BONUS: Who’s played the most road games against Top 100 teams?
Full credit and honors go to Seton Hall, who has played an impressive 10 true road games against Top 100 opponents from 2018-19 onward. Their tradition of scheduling up (they finished 6th in the Schedule Delta race among all the Big Six entrants) started under Kevin Willard and looks to continue under Shaheen Holloway. (Willard also seems to be working on making Maryland’s non-conference schedule much more interesting than it was under Mark Turgeon.)
Second-best in show: Iowa State and Alabama, who have both played nine true road affairs against Top 100 teams since 2018. They’re both 2-7, but it’s not for a lack of trying.
Ten teams have played eight true road games against Top 100 opponents: Florida, Marquette, Missouri, West Virginia, Kansas State, Nebraska, Kansas, Oklahoma, Villanova, and Vanderbilt.
There really aren’t many truly abominable dishonorables here; every Big Six team from 2018-19 onward has managed at least two true road games against Top 100 opponents. But a select five have only done it the two times: Texas A&M (only one of which is under current HC Buzz Williams), Northwestern, Duke, Washington State, and Maryland. Duke just plays teams at neutral sites, so whatever. NW/Washington State were already covered.
For the first time under Williams, A&M will be putting together a non-confernece schedule of serious interest. They’ve played the same number of Top 100 non-conference opponents in the Williams era (9) as Alabama played in the 2022-23 season alone. How will they react to this total switch in schedule strategy? We’re four months away from finding out, but now you’ve got another item to look forward to.
WSU fan checking in! This is a list of Big Six teams who have come to Pullman to play non-conference games in the kenpom era:
Kansas State (2017)
TCU (2013)
Kansas State (2010)
Baylor (2008)
Kansas State (2005)
That's the entire list lol. I'm pretty sure that KSU's visit in 2017 was part of a Big 12/Pac-12 challenge. The rest were home-and-homes before the proliferation of neutral-site games. Teams just will not come to Pullman -- I mean, it's a total pain in the ass, expensive, and since the team hasn't generally been all that good, it's a long way to travel to maybe pick up a bad loss. There's just nothing in it for them.

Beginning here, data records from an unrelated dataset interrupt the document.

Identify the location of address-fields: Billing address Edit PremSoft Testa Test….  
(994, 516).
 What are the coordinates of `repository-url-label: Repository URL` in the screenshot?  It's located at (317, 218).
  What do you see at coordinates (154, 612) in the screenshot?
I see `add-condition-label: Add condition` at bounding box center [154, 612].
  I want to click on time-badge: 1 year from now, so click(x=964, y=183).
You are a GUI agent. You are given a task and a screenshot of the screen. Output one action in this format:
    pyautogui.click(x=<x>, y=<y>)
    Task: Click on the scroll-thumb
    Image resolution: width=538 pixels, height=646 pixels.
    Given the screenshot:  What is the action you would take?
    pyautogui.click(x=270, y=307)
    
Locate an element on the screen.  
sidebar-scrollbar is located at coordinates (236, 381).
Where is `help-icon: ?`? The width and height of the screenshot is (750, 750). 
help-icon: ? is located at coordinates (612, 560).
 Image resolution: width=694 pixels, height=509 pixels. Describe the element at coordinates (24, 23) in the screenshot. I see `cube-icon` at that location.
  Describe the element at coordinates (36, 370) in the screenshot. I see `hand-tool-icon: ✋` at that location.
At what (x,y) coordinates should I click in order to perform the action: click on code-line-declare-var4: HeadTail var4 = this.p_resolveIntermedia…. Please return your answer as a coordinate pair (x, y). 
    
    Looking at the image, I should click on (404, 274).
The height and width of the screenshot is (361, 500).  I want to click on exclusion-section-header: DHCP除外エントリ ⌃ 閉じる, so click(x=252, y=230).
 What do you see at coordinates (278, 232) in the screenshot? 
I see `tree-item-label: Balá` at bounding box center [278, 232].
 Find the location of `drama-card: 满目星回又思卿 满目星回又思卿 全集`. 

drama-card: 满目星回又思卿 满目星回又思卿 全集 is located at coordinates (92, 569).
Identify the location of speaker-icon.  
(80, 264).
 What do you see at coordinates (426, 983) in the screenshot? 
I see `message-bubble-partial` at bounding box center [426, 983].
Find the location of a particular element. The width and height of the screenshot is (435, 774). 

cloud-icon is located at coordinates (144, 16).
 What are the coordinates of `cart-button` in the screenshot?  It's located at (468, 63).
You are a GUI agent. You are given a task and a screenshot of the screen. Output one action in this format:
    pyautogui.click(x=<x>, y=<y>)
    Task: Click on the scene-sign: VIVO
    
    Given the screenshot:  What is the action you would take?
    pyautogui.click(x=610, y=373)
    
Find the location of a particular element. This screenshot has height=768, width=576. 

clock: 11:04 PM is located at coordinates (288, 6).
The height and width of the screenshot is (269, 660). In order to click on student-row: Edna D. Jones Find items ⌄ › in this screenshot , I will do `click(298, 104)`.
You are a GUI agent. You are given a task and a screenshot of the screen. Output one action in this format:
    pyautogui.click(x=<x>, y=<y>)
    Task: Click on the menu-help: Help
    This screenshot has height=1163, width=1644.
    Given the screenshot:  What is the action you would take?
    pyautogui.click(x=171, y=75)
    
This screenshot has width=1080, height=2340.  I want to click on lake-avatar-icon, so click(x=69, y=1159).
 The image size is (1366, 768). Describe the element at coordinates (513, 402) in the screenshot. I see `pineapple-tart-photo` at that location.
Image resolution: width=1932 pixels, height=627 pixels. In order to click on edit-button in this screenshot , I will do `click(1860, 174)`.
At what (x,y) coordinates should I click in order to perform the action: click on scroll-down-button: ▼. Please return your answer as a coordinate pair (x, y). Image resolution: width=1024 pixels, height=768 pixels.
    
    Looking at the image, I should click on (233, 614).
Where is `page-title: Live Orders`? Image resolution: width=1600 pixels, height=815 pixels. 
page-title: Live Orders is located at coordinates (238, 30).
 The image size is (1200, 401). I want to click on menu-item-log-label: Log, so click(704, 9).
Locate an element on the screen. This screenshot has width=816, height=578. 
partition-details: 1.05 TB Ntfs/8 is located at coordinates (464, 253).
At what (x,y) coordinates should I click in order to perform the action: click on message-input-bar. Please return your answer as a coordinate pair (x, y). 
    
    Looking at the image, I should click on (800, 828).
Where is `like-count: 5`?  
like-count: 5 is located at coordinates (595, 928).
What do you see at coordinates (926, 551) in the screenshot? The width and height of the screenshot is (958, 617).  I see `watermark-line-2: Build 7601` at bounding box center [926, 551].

And as you noted, playing a bunch of roadies against top competition every year not really appetizing for WSU. Scheduling is just so tricky for them that they've tried to get around it in creative ways -- for example, playing semi-road games against UNLV and Baylor last season. Next season, they're playing Mississippi state in a neutral-site game.
Also, not to be overlooked: Gonzaga and WSU played home-and-homes, but the Zags killed off the series in 2016 and refuse to restart it.